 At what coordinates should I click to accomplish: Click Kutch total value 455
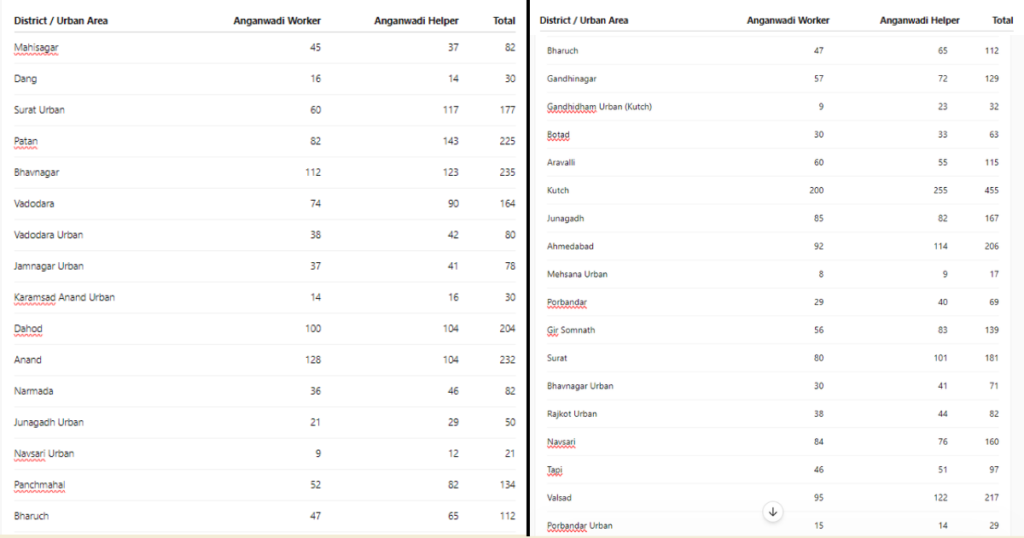pyautogui.click(x=991, y=191)
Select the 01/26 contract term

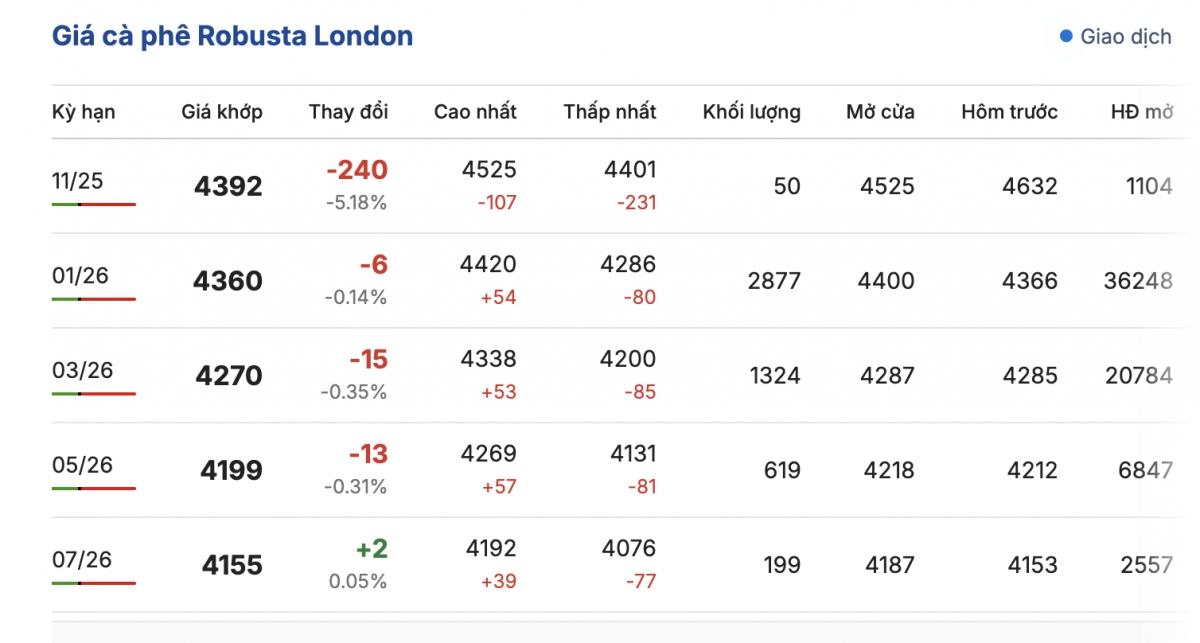[x=78, y=276]
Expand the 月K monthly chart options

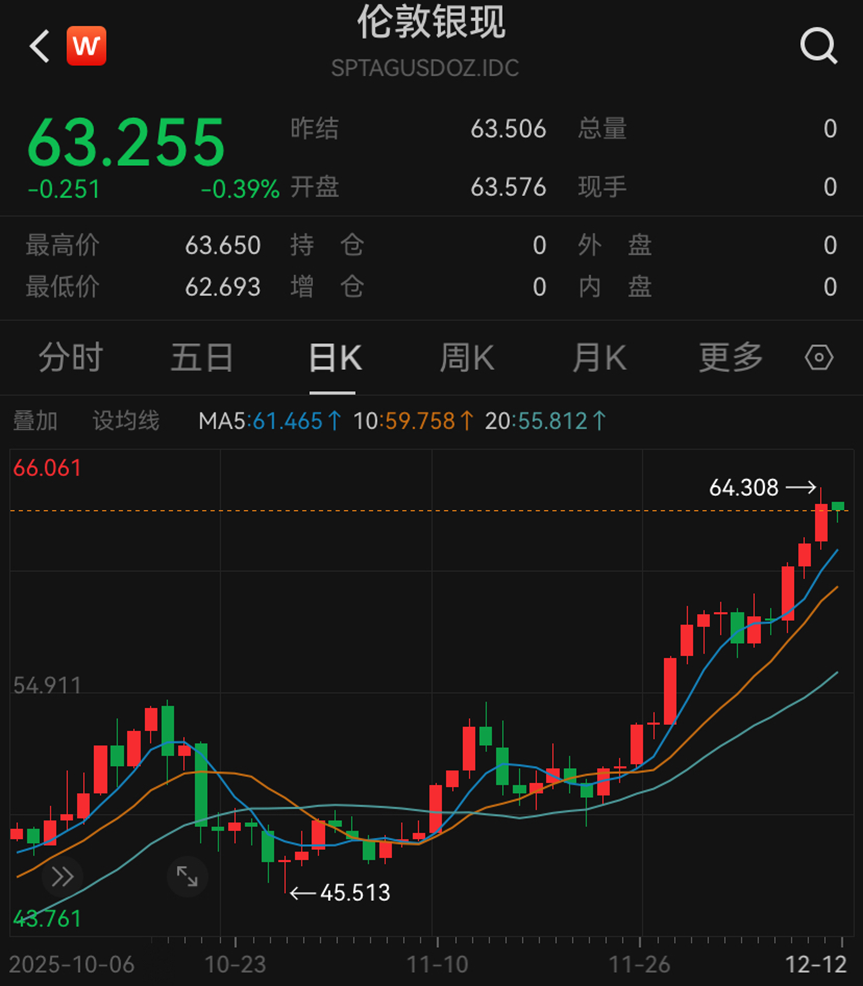pyautogui.click(x=598, y=357)
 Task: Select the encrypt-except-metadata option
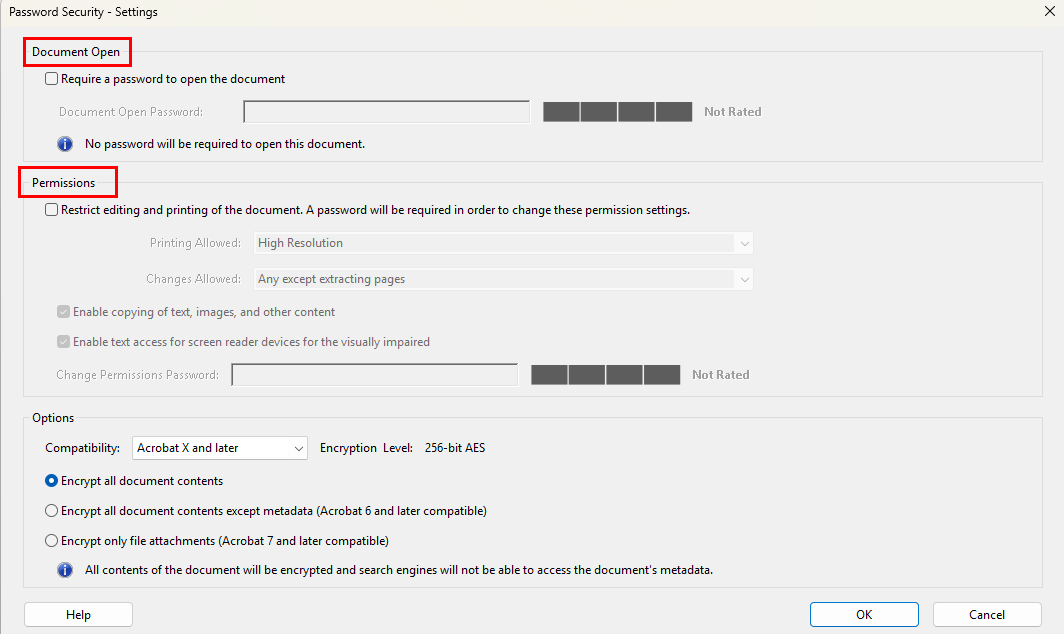click(50, 510)
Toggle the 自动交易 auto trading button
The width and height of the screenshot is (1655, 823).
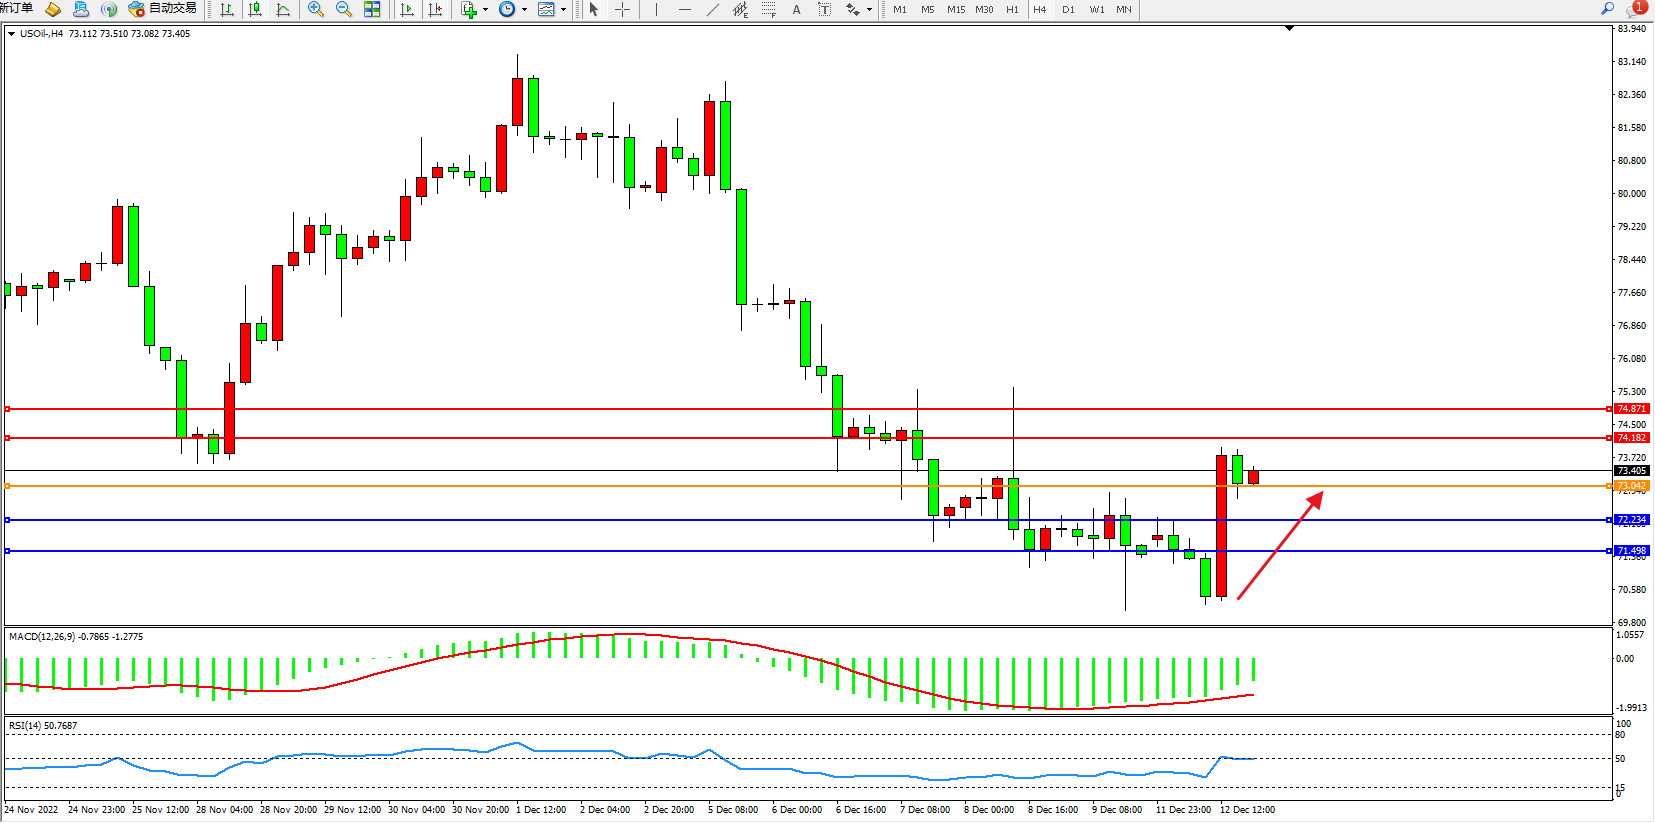click(163, 9)
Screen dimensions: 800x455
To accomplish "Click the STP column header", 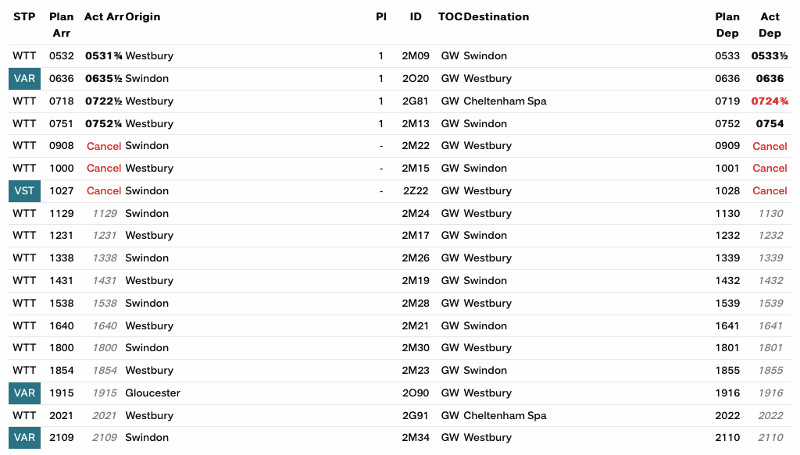I will (24, 17).
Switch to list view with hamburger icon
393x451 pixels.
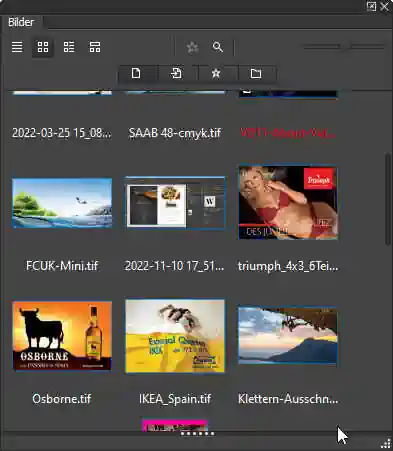(17, 47)
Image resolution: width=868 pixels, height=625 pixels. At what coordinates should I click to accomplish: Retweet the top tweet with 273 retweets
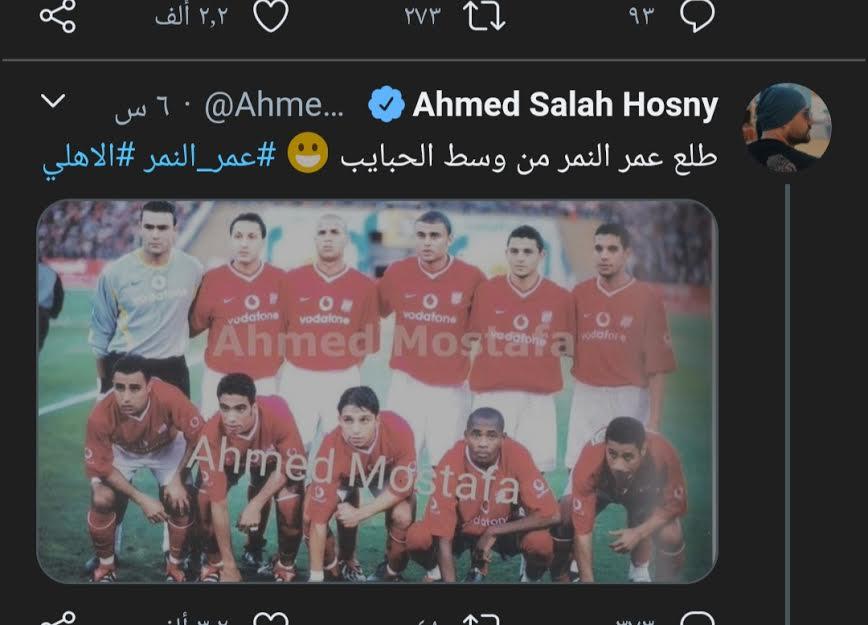coord(484,16)
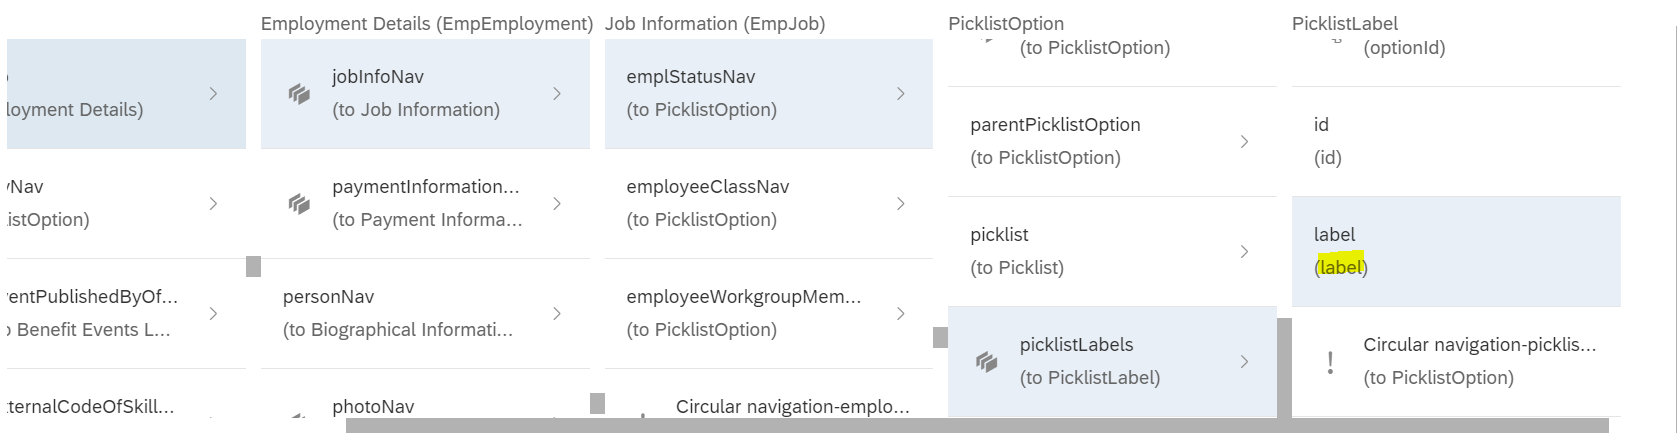
Task: Select the label field in PicklistLabel
Action: tap(1456, 251)
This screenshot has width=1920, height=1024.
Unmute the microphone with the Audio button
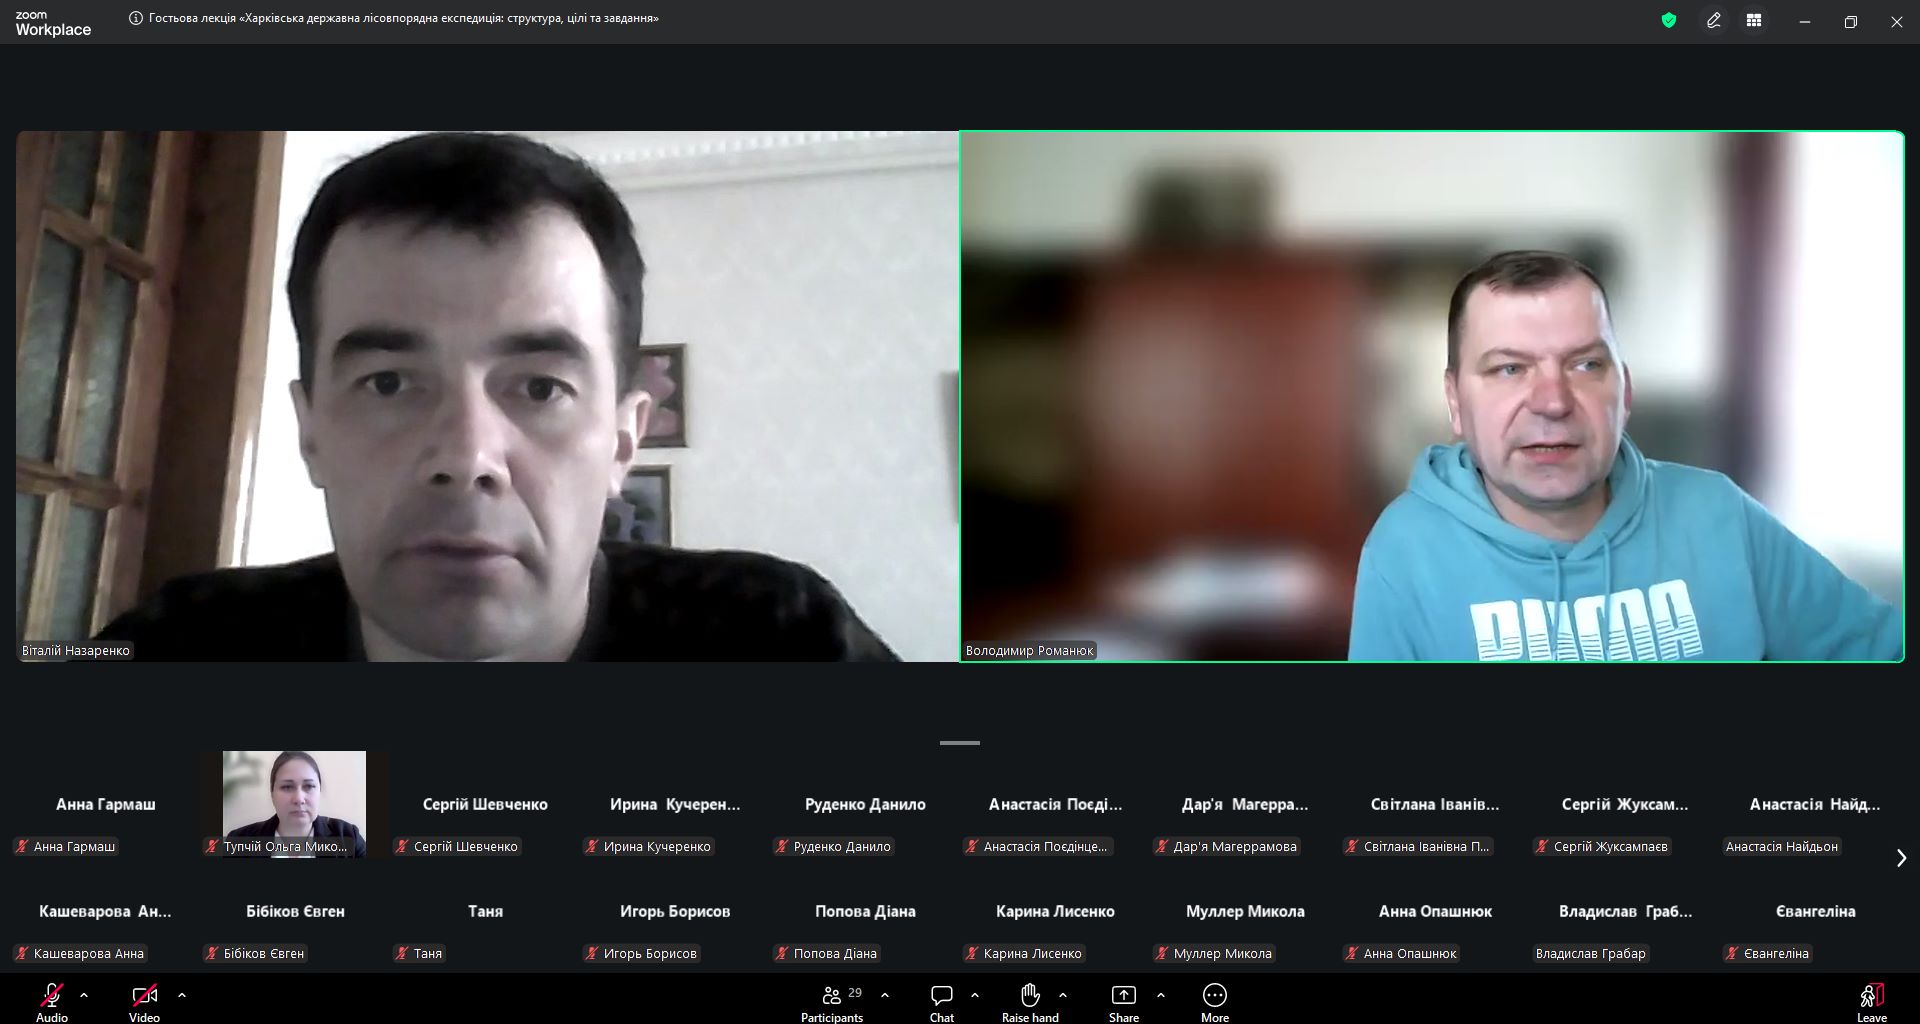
=-=-=
Exercise |
For the records above, state how many lines contain "button", and nothing more.

Response to this task |
2